Subject: Curious what you think of this, TK?!?

Kevin Durant sometimes doesn’t want to chuck heaves at the buzzer to protect his percentages, despite his coach’s wishes.


Ol’ Kevin Durant sounds like someone who’s become a bit too basketball “Sabermetric” for his own good!

On the other hand, do you think Camariah King of Holy Names would let that sorta thing stop her from taking a shot at the end of a quarter?!

By the by, I’d guess that stat mavens often ignore those last-second shots in the first place (unless they go in! LOL), as I believe the official NBA stats are still based on the results of their home team scorekeepers. I may be wrong about that, given the latter day obsession with studying film/video, and the “Sabermetric” impulses that drive so much big bucks “meta-Sports” activity, e.g. “rotisserie” leagues, which are wholly based upon player statistics.


Also sounds like KD ain’t the first NBA baller to consistently do this sorta thang!

I do recall from reading Wilt Chamberlain’s first autobiography (Wilt: Just Like Any Other 7-Foot Black Millionaire Who Lives Next Door, Macmillan, 1973) that it was widely accepted by players of his era (1959-73) that home statisticians routinely “padded” their own players’ stats, and correspondingly “shorted” visitors. This was especially feasible regarding stats that require judgment in the first place, like awarding assists and rebounds, or adjudging blocked shots and steals.

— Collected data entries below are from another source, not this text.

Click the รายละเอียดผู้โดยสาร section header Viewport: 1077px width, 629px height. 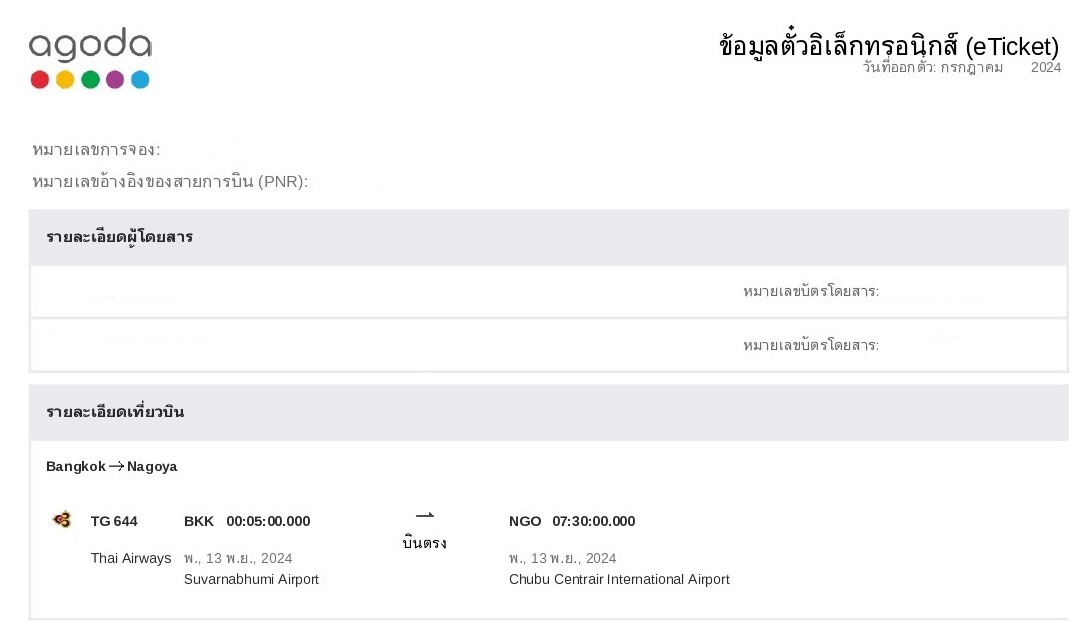pyautogui.click(x=120, y=238)
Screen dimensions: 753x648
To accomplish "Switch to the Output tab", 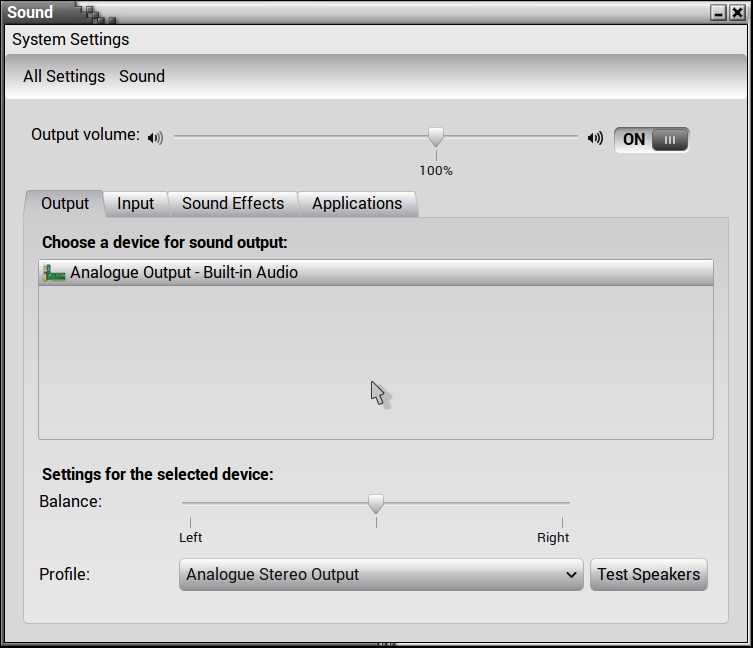I will 65,203.
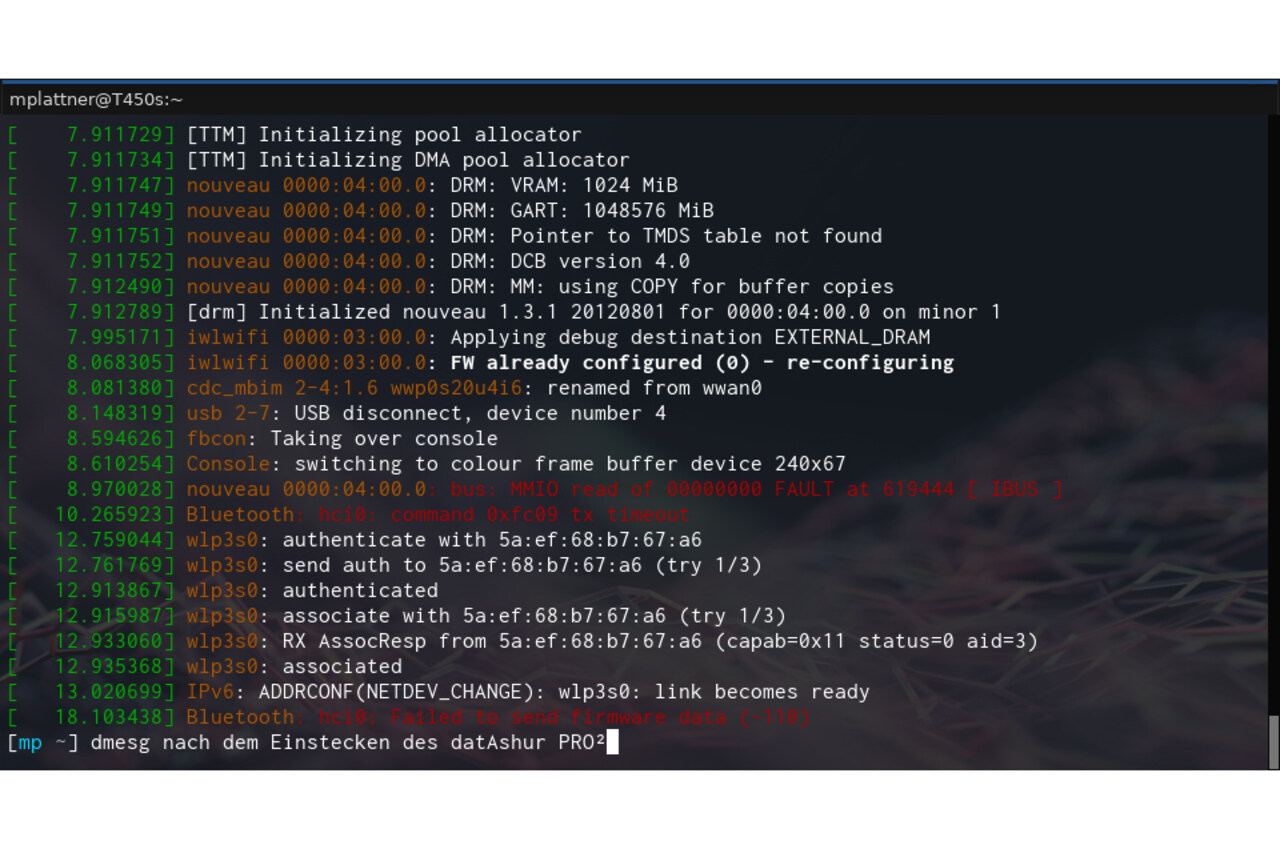Click the mplattner@T450s window title
Viewport: 1280px width, 849px height.
pos(96,99)
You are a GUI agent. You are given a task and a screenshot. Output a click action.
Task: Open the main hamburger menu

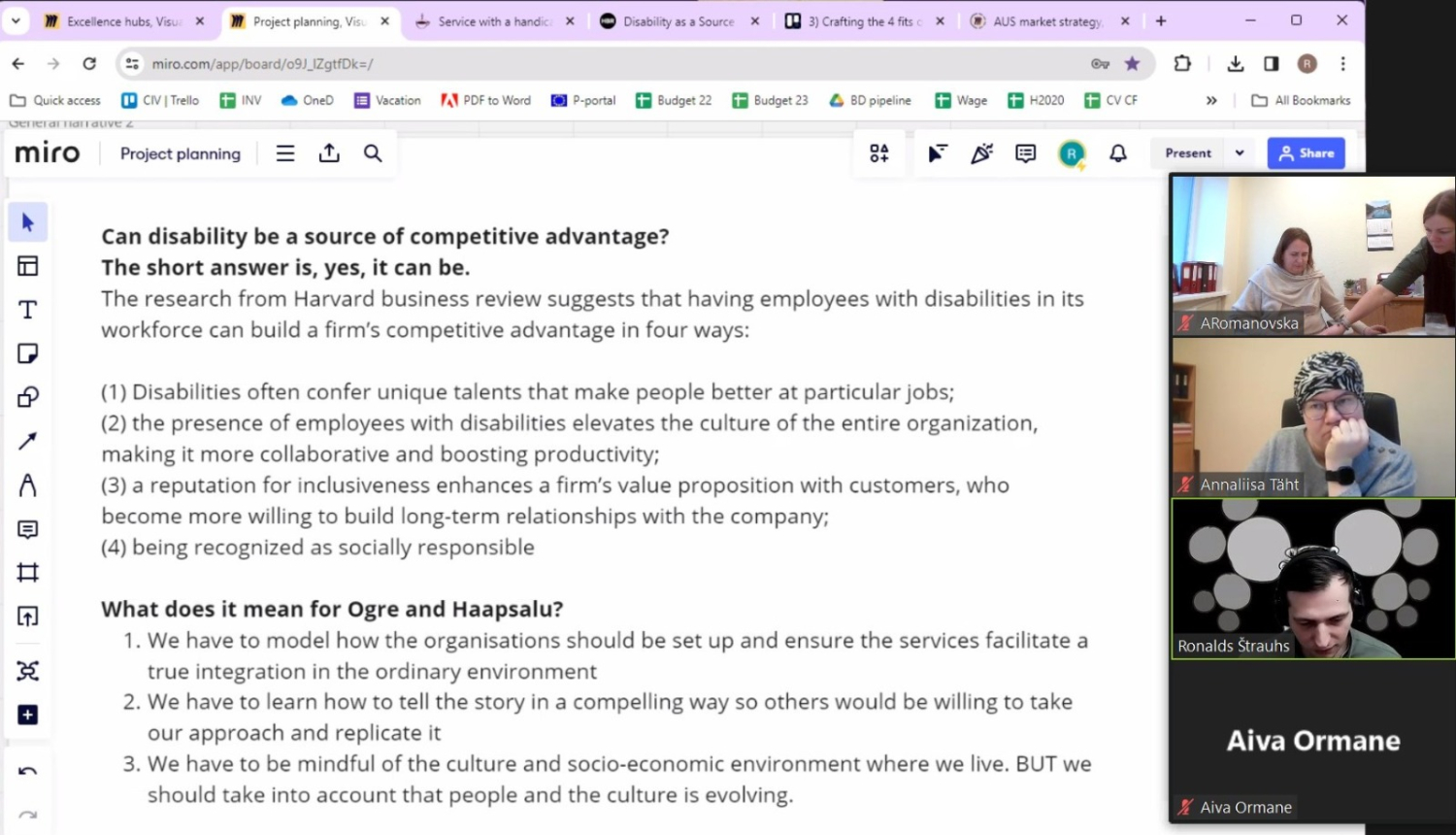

You’d be amazed how readily one person’s random “loose ball” becomes a steal when a “league leader” is involved, or how a ball that bounces on the floor gets added to a category called “team rebounds” in one situation, but credited to one of several nearby players when there’s a focus on one particular player’s league-wide standing in that department!

Not sure how easily this could be done in the modern “every game on cable” era, with heavy league- and world-wide scrutiny, but who knows.